Simmo Hussein Bero, 60, fled from the Yezidi region of Shingal (Sinjar) when the Islamic State (ISIS) invaded it two years ago. He was a vegetables seller there, too, and he thinks his clients will be mainly people from his own community who now live in the nearby Qushtapa camp.
Atta Mohammed, 36, is from Daratu itself, a small town on the outskirts of the Kurdistan capital Erbil, and he used to drive around town selling goods and household items in his van.
Hussein hopes to earn enough to finally move his wife and child from the camp to a rented home. He is already saving gas money not having to drive his van around town anymore.
They are two of sixty people that will benefit from this project developed with American funding by the International Organization for Migration (IOM), that is meant to help locals, refugees and internally displaced (IDP) to improve their livelihood.
The project that also aims to connect these different groups living in the area, was set up after a careful assessment of the local needs, says Barbara Rijks, head of the IOM office in Erbil.
The users pay no rent, but do pay for the services the municipality offers, like cleaning every day after closing and electricity, although the power shuts off eight hours every day and water is a problem in Daratu due to the fact that most wells have dried up.
IOM will not manage the project; the idea is for it to be locally owned, Rijks says. “The IOM will soon hand it over to the municipality, but we will monitor the situation for another year to make sure all goes well.”
The coordination with the local government already existed when it was decided to build the market, says Auday Alawee, IOM’s senior program assistant who was in charge of the project, and that was partly because the main fruit and vegetable supply in the town came from road vendors selling bad quality.
Daratu is considered to be a poor area, as it was originally a collective town where women and children of the destroyed villages of Saddam’s Anfal-campaign of the eighties were housed.
According to Alawee, there are some 16,000 local families, next to 4,000 of IDPs and 600 of Syrian refugees.
One of the striking features of the market are the cameras that are hanging all over the ceiling, monitoring the movement of vendors and customers.
They connect directly to the police station next door, where after the opening the nine screens on the screen show a quiet market.
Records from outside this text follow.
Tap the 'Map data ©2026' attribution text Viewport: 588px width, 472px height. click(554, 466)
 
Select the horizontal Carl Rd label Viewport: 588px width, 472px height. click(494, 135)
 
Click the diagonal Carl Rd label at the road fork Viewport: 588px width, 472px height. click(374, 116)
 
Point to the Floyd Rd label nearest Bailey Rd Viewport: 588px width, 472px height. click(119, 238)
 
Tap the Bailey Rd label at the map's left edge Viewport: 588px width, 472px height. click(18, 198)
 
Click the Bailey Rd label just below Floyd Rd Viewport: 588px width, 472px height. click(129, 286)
Again there is a connection to the fact the different residents of the area work and shop here together, says Daratu district head Hemin Aadr. “We have three kinds of people in the market, and conflicts are to be expected between them. The cameras will help to make a safer environment for all.”
Unlike what many would think, locals are happy with the cameras, states IOM’s Alawee, for safety reasons. “Already shops in town are copying it, and installing their own cameras.”
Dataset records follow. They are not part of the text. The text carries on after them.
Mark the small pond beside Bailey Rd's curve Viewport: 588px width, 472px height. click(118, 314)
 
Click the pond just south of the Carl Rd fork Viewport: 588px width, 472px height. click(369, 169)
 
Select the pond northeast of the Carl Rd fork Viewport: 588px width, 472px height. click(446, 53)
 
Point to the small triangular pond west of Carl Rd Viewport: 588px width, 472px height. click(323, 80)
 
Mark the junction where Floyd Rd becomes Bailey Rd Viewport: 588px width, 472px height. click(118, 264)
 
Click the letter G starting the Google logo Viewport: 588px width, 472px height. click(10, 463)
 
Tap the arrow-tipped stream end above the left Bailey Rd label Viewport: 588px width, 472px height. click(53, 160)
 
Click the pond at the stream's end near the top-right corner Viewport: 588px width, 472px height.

The mayor of the Erbil countryside, Ibrahim Shekhalla who oversaw the inauguration, praises the project not only because it brings together the different communities, but also “because it gives people an income that will help their children go to school.”
“We as the management and the government will have less problems with families when they have incomes,” he said.
Ahmed al-Mohammed, a Syrian from Aleppo, used to sell PlayStation and other electronic games in his home country. He has now been living in the Daratu refugee camp and surviving on selling vegetables on the street.
His stall shows a big variety of vegetables and fruits, and he is already attracting customers even before the market is formally opened.
“Here I will earn more than on the street,” he states happily, mentioning it will improve the life of the seven children he has to feed. “We refugees do not get a salary, and I need to live.”